Work to do:
Edit the items below, changing "Find the location of a particular element" to "Locate a specific element" wherever it occurs and keeping all other text as it is.

━━ Records for processing

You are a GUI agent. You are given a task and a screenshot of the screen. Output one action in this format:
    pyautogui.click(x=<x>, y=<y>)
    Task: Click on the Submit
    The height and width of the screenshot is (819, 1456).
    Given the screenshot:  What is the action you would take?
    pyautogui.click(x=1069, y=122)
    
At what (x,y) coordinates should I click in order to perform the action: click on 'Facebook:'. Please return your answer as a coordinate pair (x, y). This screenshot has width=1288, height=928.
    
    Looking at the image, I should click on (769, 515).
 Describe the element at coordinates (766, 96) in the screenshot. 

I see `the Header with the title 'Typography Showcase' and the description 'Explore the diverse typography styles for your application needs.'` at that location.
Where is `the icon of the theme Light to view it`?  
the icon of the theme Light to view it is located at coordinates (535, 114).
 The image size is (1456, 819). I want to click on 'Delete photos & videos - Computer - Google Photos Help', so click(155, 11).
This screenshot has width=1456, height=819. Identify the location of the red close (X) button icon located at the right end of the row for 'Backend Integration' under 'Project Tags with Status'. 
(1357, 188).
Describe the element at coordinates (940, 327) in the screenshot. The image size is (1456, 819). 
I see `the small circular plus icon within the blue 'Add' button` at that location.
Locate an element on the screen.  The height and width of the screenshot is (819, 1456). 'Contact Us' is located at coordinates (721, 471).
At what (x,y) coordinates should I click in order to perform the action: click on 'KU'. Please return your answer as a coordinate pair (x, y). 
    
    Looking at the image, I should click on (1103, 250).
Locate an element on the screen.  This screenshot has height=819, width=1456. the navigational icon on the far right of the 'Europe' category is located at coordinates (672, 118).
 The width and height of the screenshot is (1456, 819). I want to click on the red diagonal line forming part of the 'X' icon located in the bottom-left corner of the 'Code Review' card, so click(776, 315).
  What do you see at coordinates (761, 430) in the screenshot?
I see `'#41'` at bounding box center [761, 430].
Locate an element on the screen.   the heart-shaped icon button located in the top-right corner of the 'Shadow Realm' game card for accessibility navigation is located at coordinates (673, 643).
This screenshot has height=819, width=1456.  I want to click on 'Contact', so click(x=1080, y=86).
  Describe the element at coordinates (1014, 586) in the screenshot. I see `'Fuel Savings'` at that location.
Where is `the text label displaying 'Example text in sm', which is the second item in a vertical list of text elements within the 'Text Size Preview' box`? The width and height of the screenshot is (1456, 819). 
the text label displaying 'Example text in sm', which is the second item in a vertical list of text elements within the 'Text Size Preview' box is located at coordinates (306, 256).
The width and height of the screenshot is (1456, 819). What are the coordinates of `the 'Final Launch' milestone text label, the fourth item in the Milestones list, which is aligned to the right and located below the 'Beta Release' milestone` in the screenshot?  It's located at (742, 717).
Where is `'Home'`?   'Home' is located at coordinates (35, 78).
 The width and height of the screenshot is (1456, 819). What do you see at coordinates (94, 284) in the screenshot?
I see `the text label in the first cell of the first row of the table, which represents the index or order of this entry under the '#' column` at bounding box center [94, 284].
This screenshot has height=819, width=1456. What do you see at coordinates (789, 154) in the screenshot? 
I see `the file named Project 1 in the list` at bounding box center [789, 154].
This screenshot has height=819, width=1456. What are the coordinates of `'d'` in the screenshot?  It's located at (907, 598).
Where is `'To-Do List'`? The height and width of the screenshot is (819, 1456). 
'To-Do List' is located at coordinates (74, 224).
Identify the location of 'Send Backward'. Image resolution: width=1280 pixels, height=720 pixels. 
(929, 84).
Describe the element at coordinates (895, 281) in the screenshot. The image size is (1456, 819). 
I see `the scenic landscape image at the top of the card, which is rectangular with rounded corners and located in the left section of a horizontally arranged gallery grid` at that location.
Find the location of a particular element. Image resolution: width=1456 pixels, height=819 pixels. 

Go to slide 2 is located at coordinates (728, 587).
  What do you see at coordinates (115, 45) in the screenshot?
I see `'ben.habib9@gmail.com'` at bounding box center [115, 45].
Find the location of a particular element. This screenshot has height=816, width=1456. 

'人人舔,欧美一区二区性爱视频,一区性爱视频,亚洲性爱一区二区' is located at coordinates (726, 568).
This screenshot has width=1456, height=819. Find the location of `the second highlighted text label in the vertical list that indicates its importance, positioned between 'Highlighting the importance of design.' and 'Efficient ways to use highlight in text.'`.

━━━━

Output for this exercise:
You are a GUI agent. You are given a task and a screenshot of the screen. Output one action in this format:
    pyautogui.click(x=<x>, y=<y>)
    Task: Click on the Submit
    The height and width of the screenshot is (819, 1456).
    Given the screenshot:  What is the action you would take?
    pyautogui.click(x=1069, y=122)
    
At what (x,y) coordinates should I click in order to perform the action: click on 'Facebook:'. Please return your answer as a coordinate pair (x, y). This screenshot has width=1288, height=928.
    
    Looking at the image, I should click on (769, 515).
 Describe the element at coordinates (766, 96) in the screenshot. 

I see `the Header with the title 'Typography Showcase' and the description 'Explore the diverse typography styles for your application needs.'` at that location.
Where is `the icon of the theme Light to view it`?  
the icon of the theme Light to view it is located at coordinates (535, 114).
 The image size is (1456, 819). I want to click on 'Delete photos & videos - Computer - Google Photos Help', so click(155, 11).
This screenshot has width=1456, height=819. Identify the location of the red close (X) button icon located at the right end of the row for 'Backend Integration' under 'Project Tags with Status'. 
(1357, 188).
Describe the element at coordinates (940, 327) in the screenshot. The image size is (1456, 819). 
I see `the small circular plus icon within the blue 'Add' button` at that location.
Locate an element on the screen.  The height and width of the screenshot is (819, 1456). 'Contact Us' is located at coordinates (721, 471).
At what (x,y) coordinates should I click in order to perform the action: click on 'KU'. Please return your answer as a coordinate pair (x, y). 
    
    Looking at the image, I should click on (1103, 250).
Locate an element on the screen.  This screenshot has height=819, width=1456. the navigational icon on the far right of the 'Europe' category is located at coordinates (672, 118).
 The width and height of the screenshot is (1456, 819). I want to click on the red diagonal line forming part of the 'X' icon located in the bottom-left corner of the 'Code Review' card, so click(776, 315).
  What do you see at coordinates (761, 430) in the screenshot?
I see `'#41'` at bounding box center [761, 430].
Locate an element on the screen.   the heart-shaped icon button located in the top-right corner of the 'Shadow Realm' game card for accessibility navigation is located at coordinates (673, 643).
This screenshot has height=819, width=1456.  I want to click on 'Contact', so click(x=1080, y=86).
  Describe the element at coordinates (1014, 586) in the screenshot. I see `'Fuel Savings'` at that location.
Where is `the text label displaying 'Example text in sm', which is the second item in a vertical list of text elements within the 'Text Size Preview' box`? The width and height of the screenshot is (1456, 819). 
the text label displaying 'Example text in sm', which is the second item in a vertical list of text elements within the 'Text Size Preview' box is located at coordinates (306, 256).
The width and height of the screenshot is (1456, 819). What are the coordinates of `the 'Final Launch' milestone text label, the fourth item in the Milestones list, which is aligned to the right and located below the 'Beta Release' milestone` in the screenshot?  It's located at (742, 717).
Where is `'Home'`?   'Home' is located at coordinates (35, 78).
 The width and height of the screenshot is (1456, 819). What do you see at coordinates (94, 284) in the screenshot?
I see `the text label in the first cell of the first row of the table, which represents the index or order of this entry under the '#' column` at bounding box center [94, 284].
This screenshot has height=819, width=1456. What do you see at coordinates (789, 154) in the screenshot? 
I see `the file named Project 1 in the list` at bounding box center [789, 154].
This screenshot has height=819, width=1456. What are the coordinates of `'d'` in the screenshot?  It's located at (907, 598).
Where is `'To-Do List'`? The height and width of the screenshot is (819, 1456). 
'To-Do List' is located at coordinates (74, 224).
Identify the location of 'Send Backward'. Image resolution: width=1280 pixels, height=720 pixels. 
(929, 84).
Describe the element at coordinates (895, 281) in the screenshot. The image size is (1456, 819). 
I see `the scenic landscape image at the top of the card, which is rectangular with rounded corners and located in the left section of a horizontally arranged gallery grid` at that location.
Locate a specific element. Image resolution: width=1456 pixels, height=819 pixels. 

Go to slide 2 is located at coordinates (728, 587).
  What do you see at coordinates (115, 45) in the screenshot?
I see `'ben.habib9@gmail.com'` at bounding box center [115, 45].
Locate a specific element. This screenshot has height=816, width=1456. 

'人人舔,欧美一区二区性爱视频,一区性爱视频,亚洲性爱一区二区' is located at coordinates (726, 568).
This screenshot has width=1456, height=819. Find the location of `the second highlighted text label in the vertical list that indicates its importance, positioned between 'Highlighting the importance of design.' and 'Efficient ways to use highlight in text.'`.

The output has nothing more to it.